Watching Tuffy Stone and John Bates talk shop, talk craft, talk process, was its own masterclass. Both come from culinary worlds. Both have moved into pitmaster status with a chef’s mind still intact. Sitting there, listening, I felt that familiar gratitude that only hits when you realize you are learning without being lectured. And the day still was not over. There was a Yeti event with Genevieve later, but that is another chapter. If there was a theme to day one, it was this: sometimes the most memorable weeks do not begin with perfect plans. They begin with a pivot. With a hard decision. Trust your gut when something feels off, then stay open enough to let the road reward you with something better.
Austin did that for me.
Not by being loud about it, but by offering proof in small, specific ways.

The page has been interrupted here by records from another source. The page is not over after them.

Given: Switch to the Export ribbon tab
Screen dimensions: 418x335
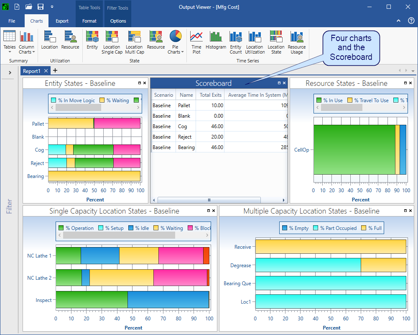Looking at the screenshot, I should coord(62,21).
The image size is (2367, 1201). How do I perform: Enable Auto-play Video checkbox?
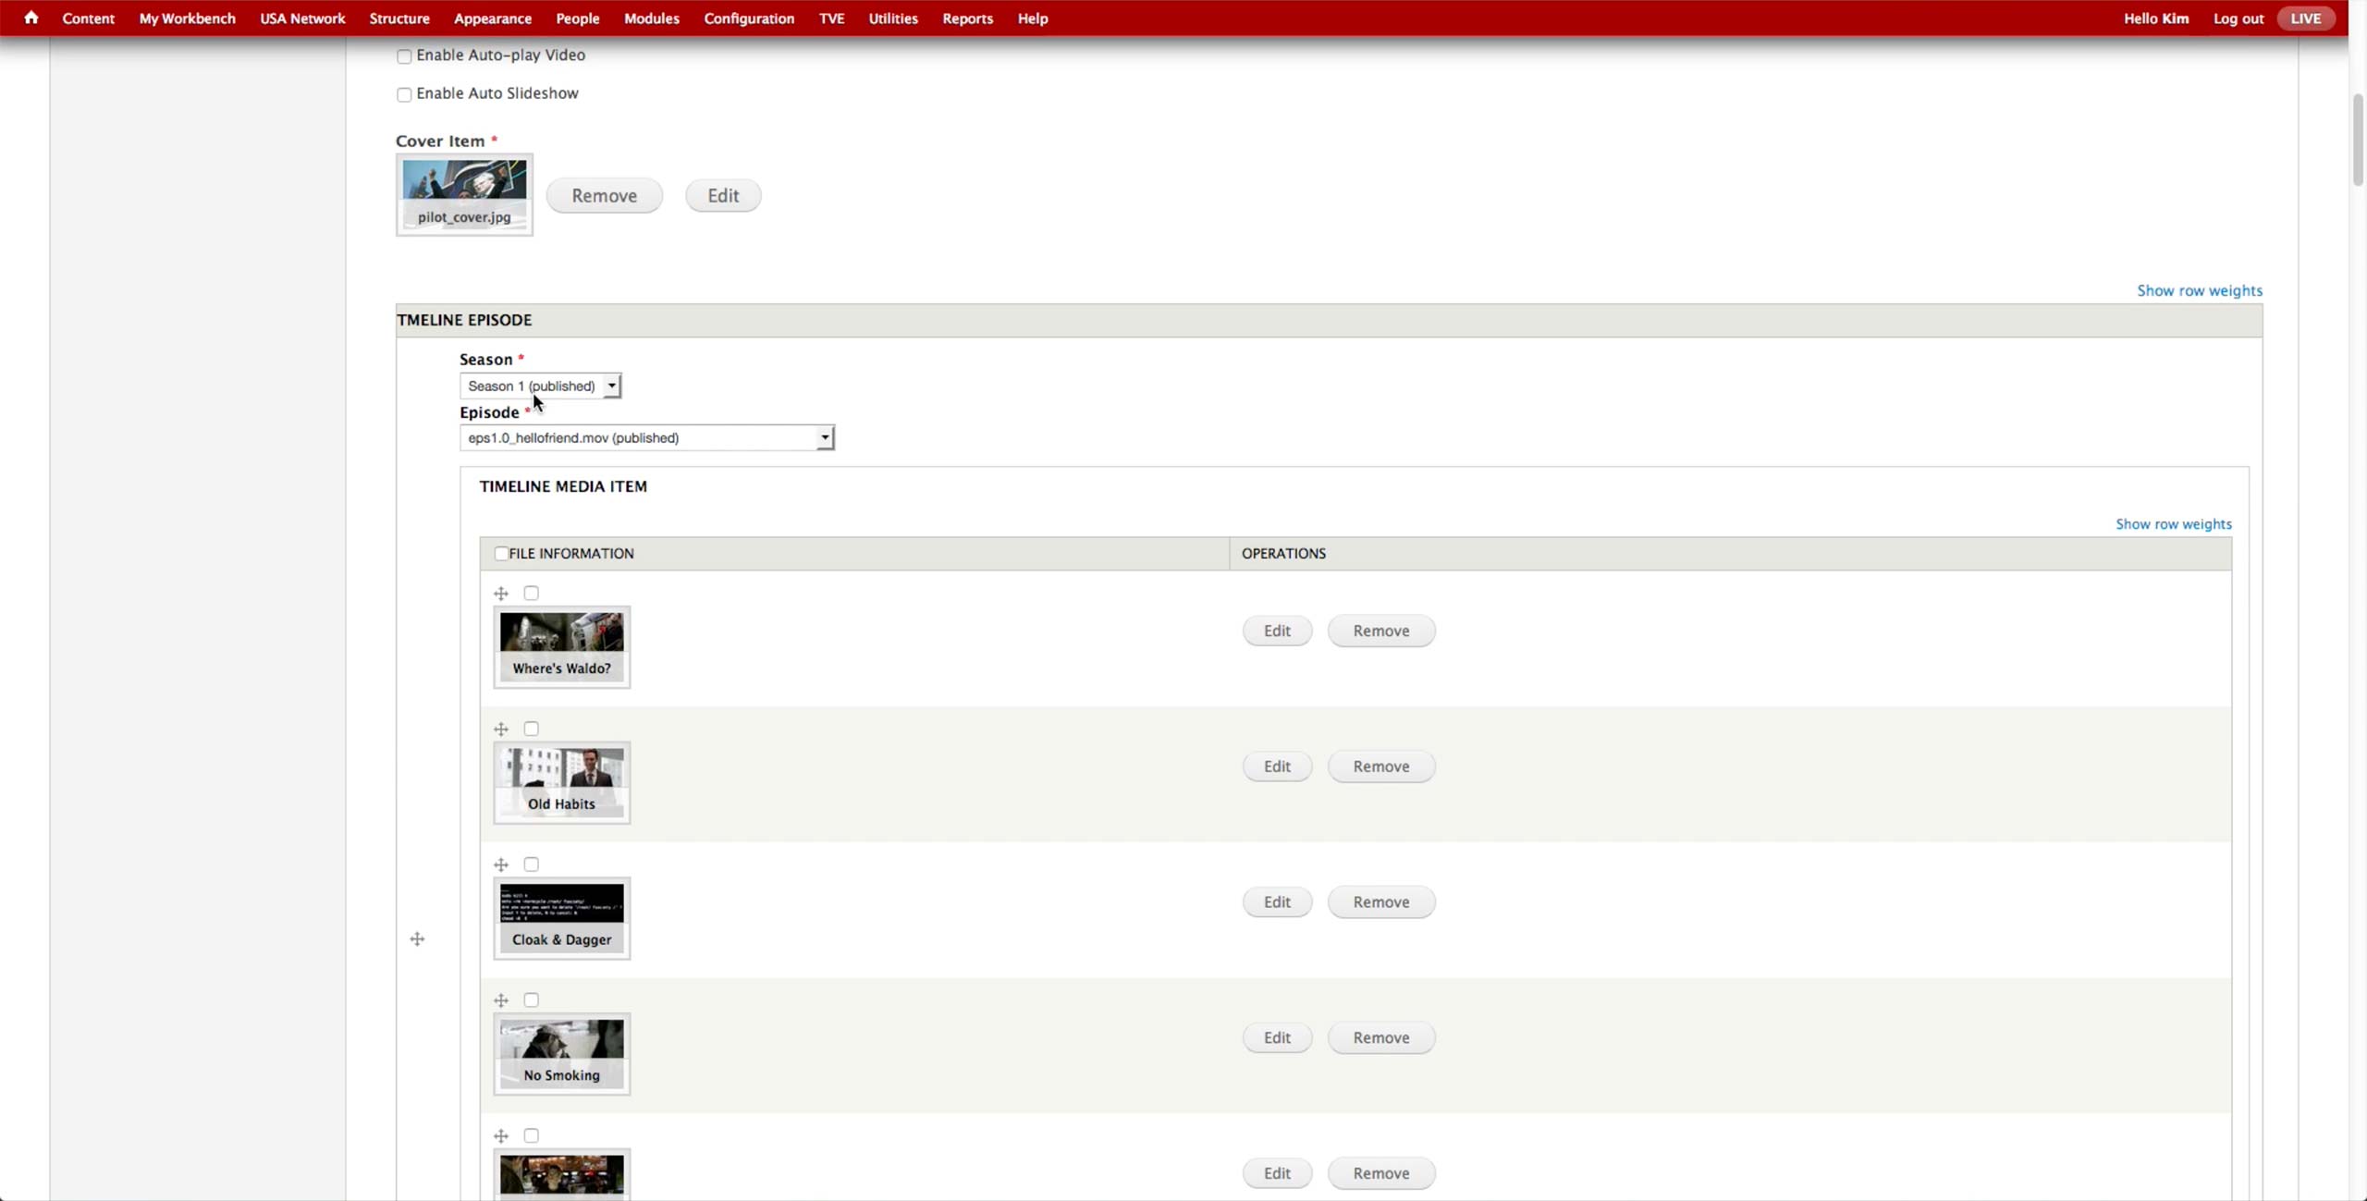pos(404,56)
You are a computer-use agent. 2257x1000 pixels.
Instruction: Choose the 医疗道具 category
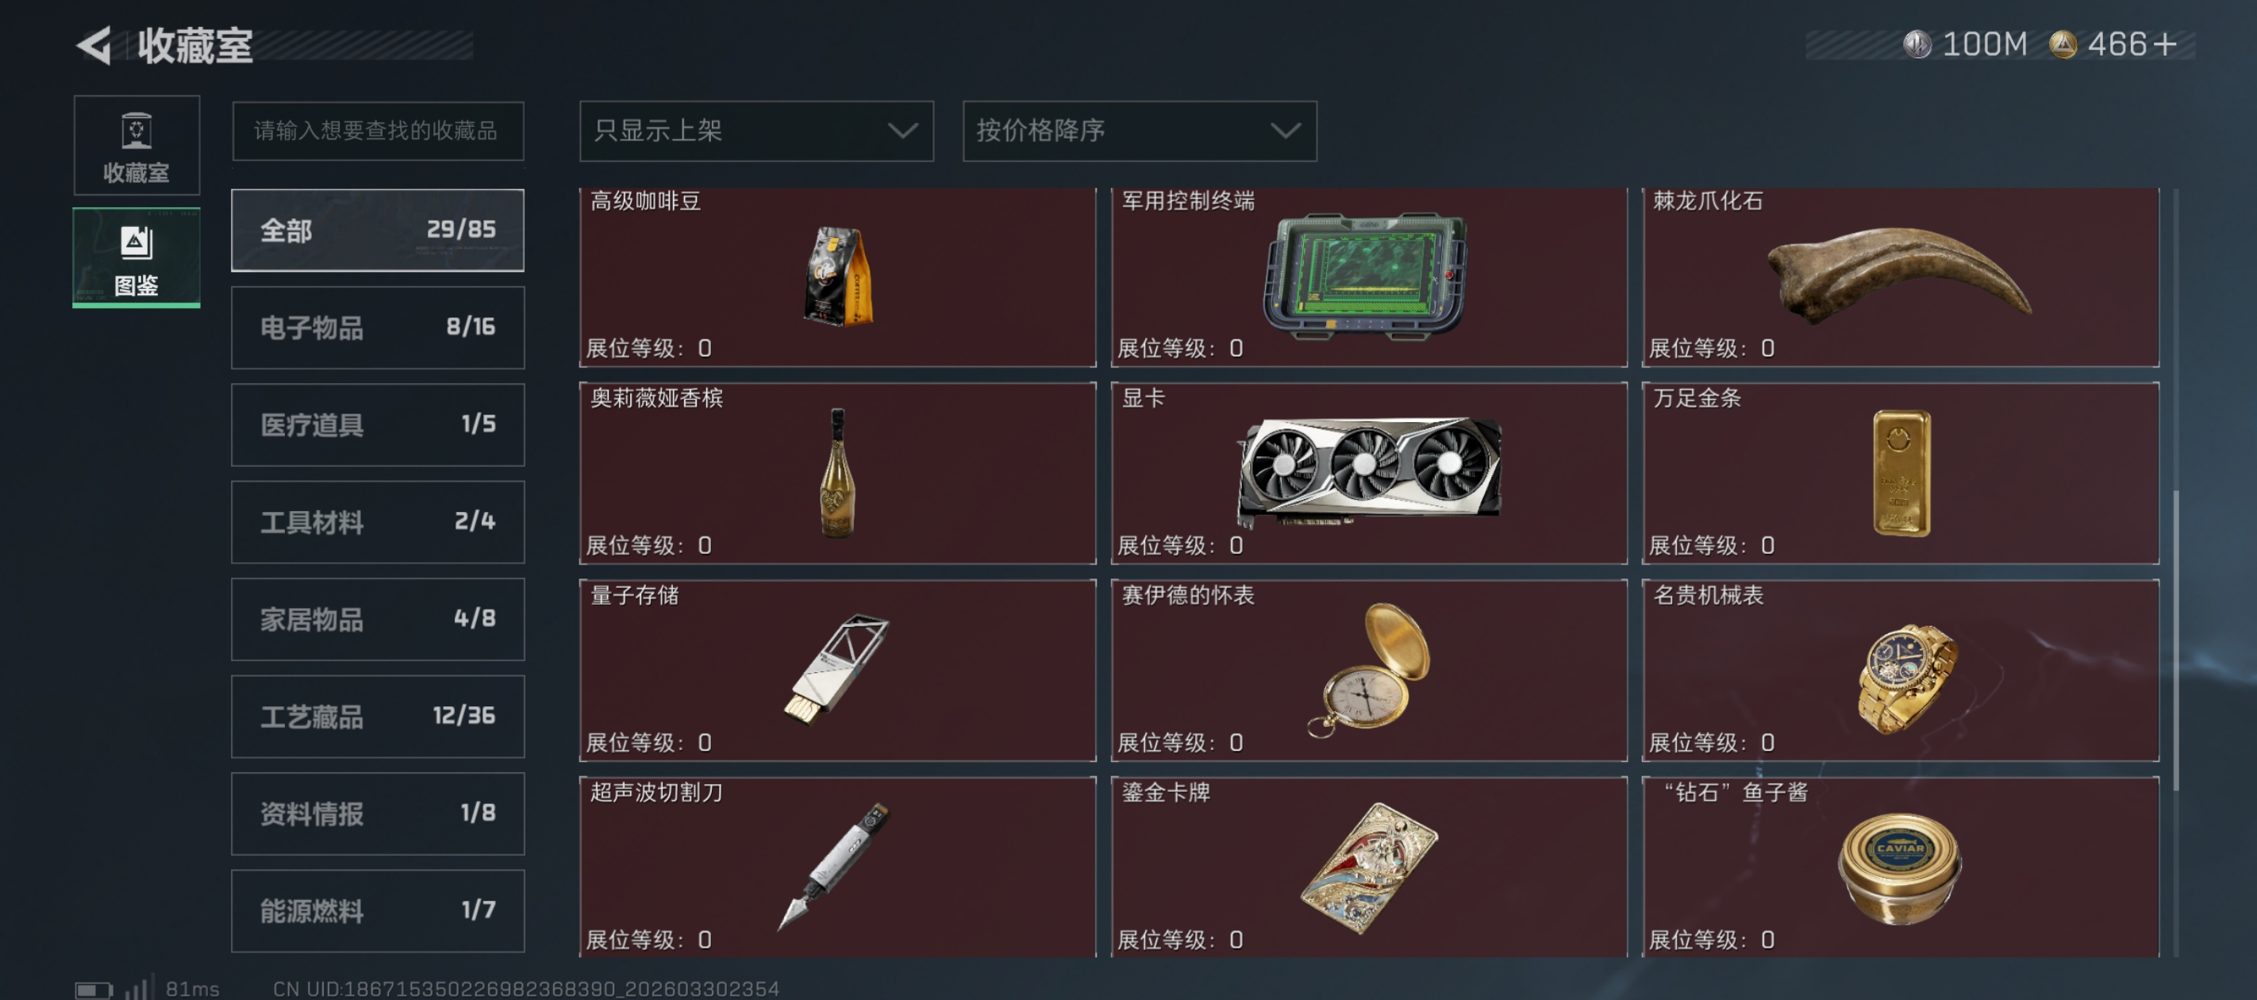tap(378, 424)
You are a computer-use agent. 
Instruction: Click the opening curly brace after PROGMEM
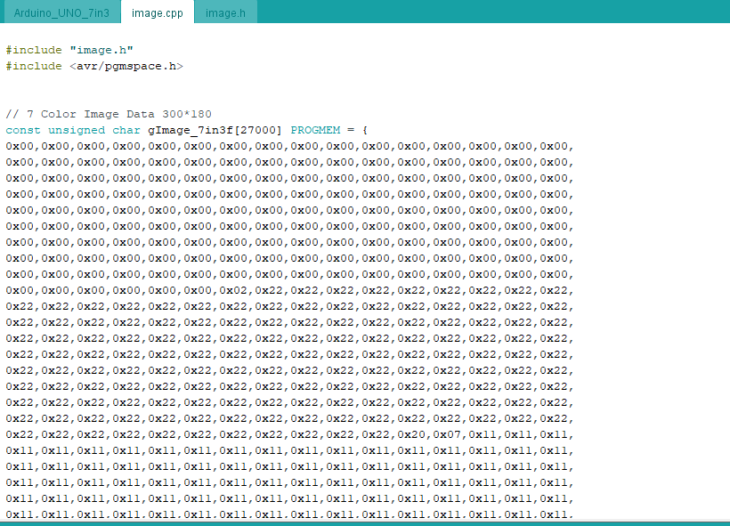pyautogui.click(x=366, y=130)
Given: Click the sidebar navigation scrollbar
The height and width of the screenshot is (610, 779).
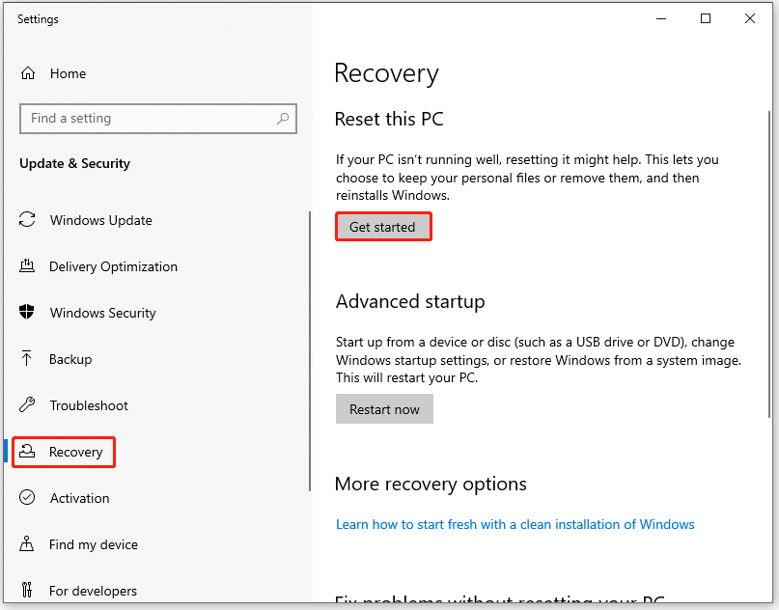Looking at the screenshot, I should [310, 351].
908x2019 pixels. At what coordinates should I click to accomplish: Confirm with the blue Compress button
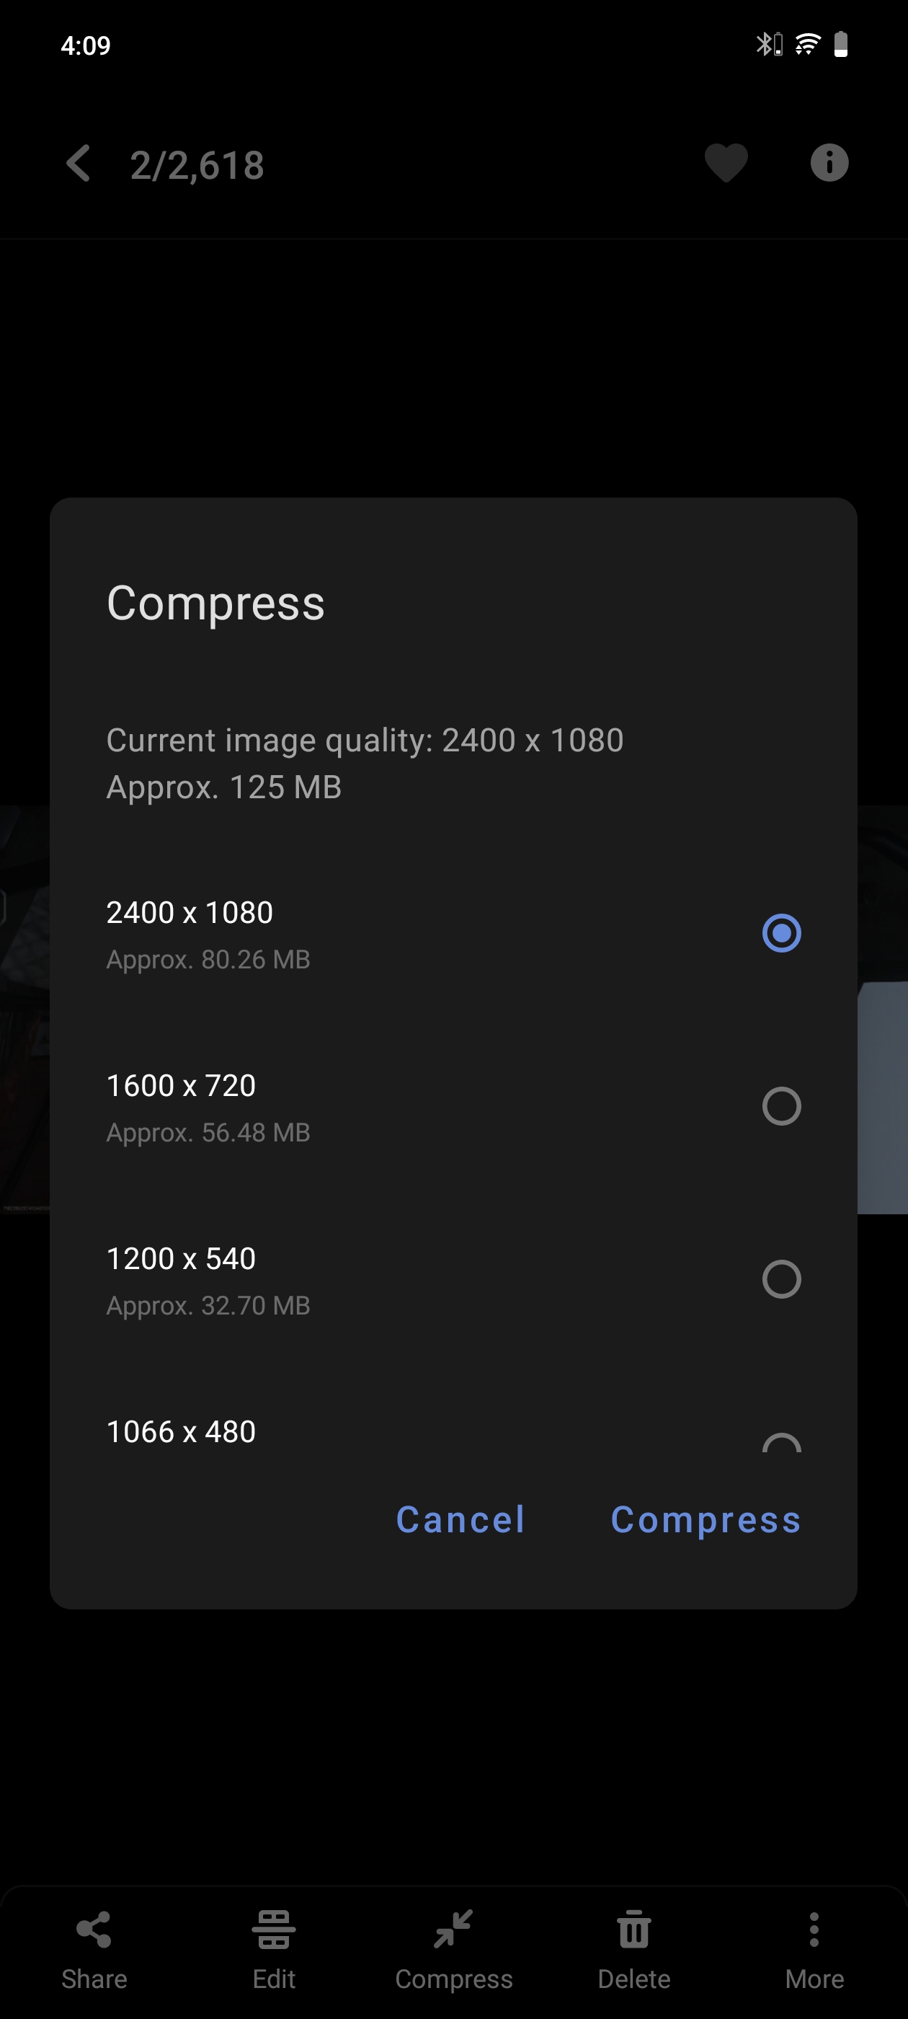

Proof that craft still matters.
Proof that hospitality is an art form.
Proof that greatness, when you are close enough to study it, is rarely mysterious. It is built through repetition, discipline, and a stubborn devotion to details other people do not notice.
If you are traveling for barbecue, especially in a place like Austin, here are the practical takeaways I carried out of day one without even trying to:
Plan for rest like it is part of the work. Quiet, clean, affordable stays matter when you live on the road.
Seek the behind-the-scenes view when you can. Great barbecue is not only about smoke. It is about systems, communication, and consistency.
Pay attention to language. Calling pork belly “burnt ends” might sell, but being precise protects the craft.
Watch how the best serve food. Keeping a rib bone hot so the sliced meat stays warm is not a trick, it’s respect with a bit of food science.
That is what day one gave me. Not just the taste of barbecue, but the texture of the people behind it. And when you are lucky, that is what travel becomes. A series of meals that feed you, yes, but also a series of moments that sharpen how you see.